An administrator devoted five minutes to how we now have a choice of at least three (!!) Artificial Intelligence options (including an updated ChatGBT) to aid (ease? take over?) our instruction.
The mercifully brief digression mainly touted the technological capability of how to quickly compose entire emails to parents and guardians about any number of informative concerns.
Special features allegedly offer a much friendly tone and more clarity than we ever could.
Perhaps that could include letters to union leadership.
As an aging parent and veteran teacher, is this really the future we want to embrace, smiles intact?
Are we gradually trying to close some achievable loop between AI generated assignments, assessments and letters home via the latest alluring algorithm?
Transfer my call to a human.
We get it.
Ever since we began booting up computers and clicking onto the internet, we’ve all been using AI (Googling, web mapping, spellcheck, etc.) to varying degrees.
In 2025, the fabulously fomenting frontier keeps exploding into all forms of education.

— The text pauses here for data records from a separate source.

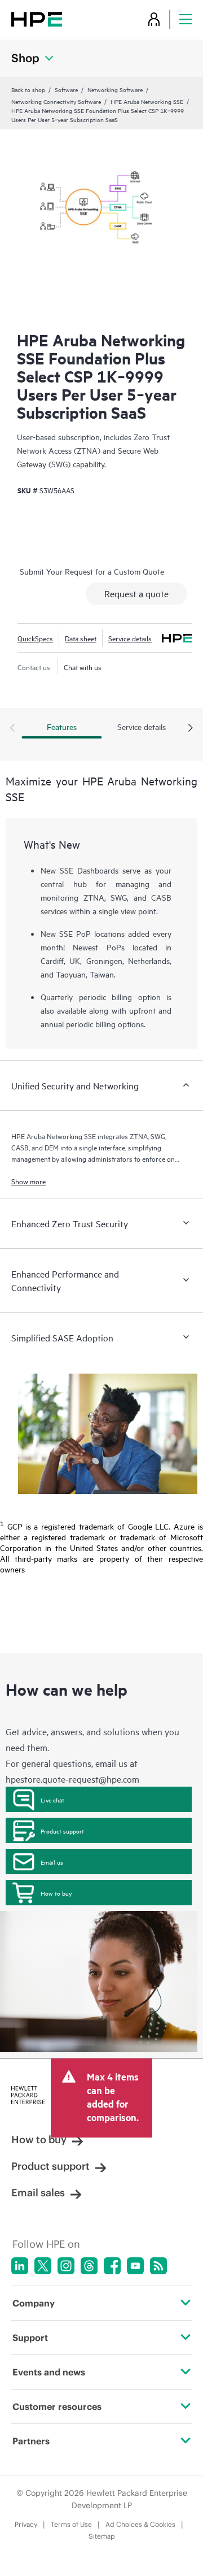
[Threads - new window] (89, 2265)
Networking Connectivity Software (56, 101)
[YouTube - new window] (135, 2265)
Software (66, 89)
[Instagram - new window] (66, 2265)
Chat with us (83, 667)
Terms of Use (71, 2524)
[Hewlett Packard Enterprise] (36, 19)
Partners (31, 2441)
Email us (52, 1861)
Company (33, 2303)
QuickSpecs (35, 638)
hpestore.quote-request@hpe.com (72, 1779)
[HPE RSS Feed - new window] (158, 2265)
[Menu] (185, 19)
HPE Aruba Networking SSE (147, 101)
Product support (62, 1830)
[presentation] (190, 728)
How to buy (56, 1892)
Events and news (48, 2372)
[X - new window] (42, 2265)
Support (30, 2337)
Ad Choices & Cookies (140, 2524)
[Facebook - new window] (112, 2265)
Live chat (52, 1799)
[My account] (154, 19)
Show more (28, 1181)
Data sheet (80, 638)
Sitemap (102, 2536)
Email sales (38, 2192)
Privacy (26, 2524)
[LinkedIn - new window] (19, 2265)
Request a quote (136, 593)
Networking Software (115, 89)
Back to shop (28, 89)
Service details (130, 638)
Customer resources (57, 2406)
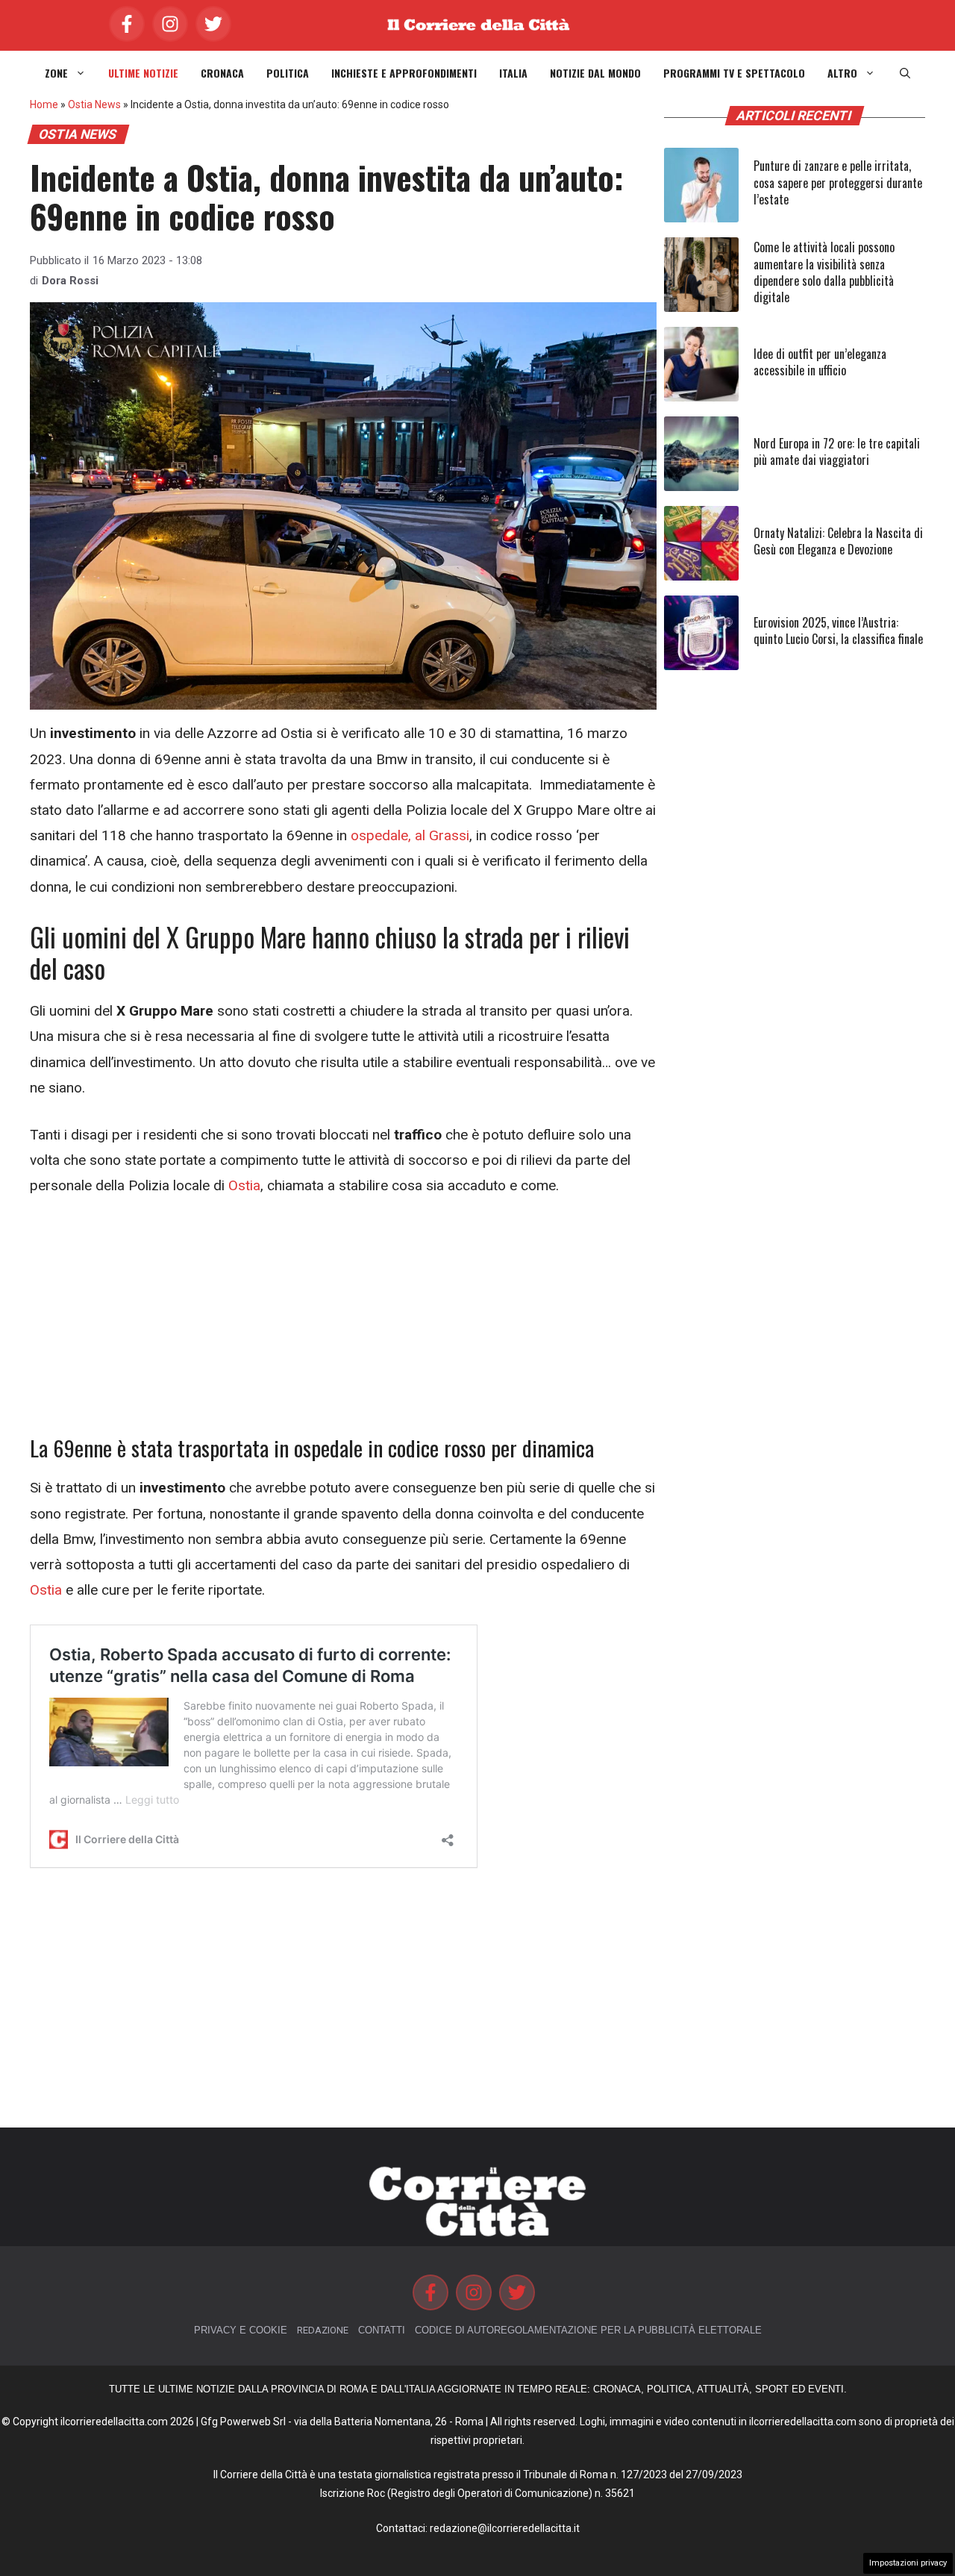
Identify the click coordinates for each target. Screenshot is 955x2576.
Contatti (381, 2330)
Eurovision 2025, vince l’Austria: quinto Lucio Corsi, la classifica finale (838, 630)
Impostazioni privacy (908, 2563)
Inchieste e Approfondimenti (404, 73)
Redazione (322, 2330)
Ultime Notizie (143, 73)
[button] (905, 73)
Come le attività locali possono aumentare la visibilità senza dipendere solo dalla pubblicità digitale (824, 272)
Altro (842, 73)
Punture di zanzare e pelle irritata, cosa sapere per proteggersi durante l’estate (838, 182)
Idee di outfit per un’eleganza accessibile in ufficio (820, 362)
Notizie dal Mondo (595, 73)
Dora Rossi (70, 280)
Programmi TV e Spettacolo (734, 73)
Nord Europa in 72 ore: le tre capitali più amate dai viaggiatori (837, 451)
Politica (287, 73)
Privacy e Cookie (240, 2330)
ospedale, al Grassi (410, 835)
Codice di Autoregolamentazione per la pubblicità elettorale (588, 2330)
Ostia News (94, 104)
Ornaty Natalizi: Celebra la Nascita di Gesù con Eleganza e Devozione (838, 541)
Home (44, 104)
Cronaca (222, 73)
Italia (513, 73)
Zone (56, 73)
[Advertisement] (343, 1324)
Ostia (242, 1185)
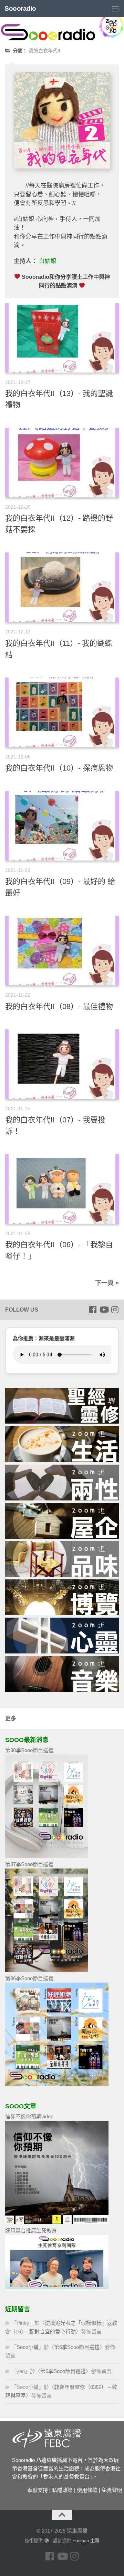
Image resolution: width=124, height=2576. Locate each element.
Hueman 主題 (85, 2540)
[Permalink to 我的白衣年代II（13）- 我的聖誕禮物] (62, 338)
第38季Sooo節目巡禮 (29, 1750)
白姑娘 (47, 261)
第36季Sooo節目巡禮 (29, 1978)
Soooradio (20, 8)
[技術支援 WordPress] (46, 2540)
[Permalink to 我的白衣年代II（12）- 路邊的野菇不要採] (62, 462)
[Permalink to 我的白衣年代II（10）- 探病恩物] (62, 712)
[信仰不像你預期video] (56, 2222)
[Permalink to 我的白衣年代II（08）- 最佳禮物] (62, 950)
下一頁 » (107, 1283)
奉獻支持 (37, 2490)
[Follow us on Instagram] (115, 1309)
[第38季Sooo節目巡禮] (46, 1856)
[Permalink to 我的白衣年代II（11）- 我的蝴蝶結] (62, 587)
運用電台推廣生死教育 (31, 2230)
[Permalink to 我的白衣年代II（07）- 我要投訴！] (62, 1064)
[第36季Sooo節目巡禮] (56, 2084)
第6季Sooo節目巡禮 (77, 2347)
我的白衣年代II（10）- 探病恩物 (59, 768)
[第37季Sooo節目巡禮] (46, 1970)
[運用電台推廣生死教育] (56, 2287)
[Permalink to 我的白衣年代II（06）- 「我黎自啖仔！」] (62, 1189)
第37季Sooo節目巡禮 (29, 1864)
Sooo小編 (28, 2347)
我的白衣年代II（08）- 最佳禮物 (59, 1006)
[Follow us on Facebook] (93, 1309)
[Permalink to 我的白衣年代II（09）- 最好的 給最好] (62, 826)
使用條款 (87, 2490)
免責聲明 (112, 2490)
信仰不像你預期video (29, 2116)
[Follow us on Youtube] (104, 1309)
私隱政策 (62, 2490)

The spectacle loop sees us standing with protective glasses at some awe-struck Trinity test site, seemingly oblivious to any unintended consequences, however hidden, however long-term.
Last week, my enterprising sixteen-year-old conducted an unsolicited independent AI survey of Know the Teacher Left Behind.
SON (interrupting overdue Substack entry)
Dad, wanna to see what some AI says about your writing?
DAD
Ah, maybe for a moment.
SON
It looks like it likes your work.
DAD
Has the algorithm discovered humor?
My well-meaning progeny wanted to keep reading an extended review he helped prompt.
It felt mildly amusing and disconcerting.
While full of laudatory observations, the latest software revealed trouble with my mix of educational commentary, drama excerpts — and especially poetry. As if, for now, such critical and creative diversity did not quite fully compute.
As if poetry temporarily perplexed the machine.
We chuckled a bit, but my son seemed surprised I wasn’t more uplifted by the favorable comments, however synthetic the pronouncements.
We both soon had much more fun playing catch before cooking on an open fire. . . .
In the months ahead, I hope to explore alternatives to this ongoing march of mechanization, as I do the three ‘r’s most teachers do over the summer; reflect, rejuvenate and readjust to ever-changing administrative-centered demands against a few teacher and student-centered desires (along with oft-changing administrations).
As my public school teaching career starts to wind down, I remain as committed as ever to fostering critical and imaginative thinking — crucial skills typically beyond the realm of high-stakes standardized testing and the corresponding, rapidly developing AI.
Even in the world of stage entertainment, we live in strange times, where the best musical in 2025 may be a Broadway play about obsolete robots in love (Maybe Happy Ending).
I confess to slowly working on a four-person script with robot teacher — and android student.
Tentative title: Too Sure, With Love.
Oh, dunno. Some of those instruments, used carefully, are pretty awesome.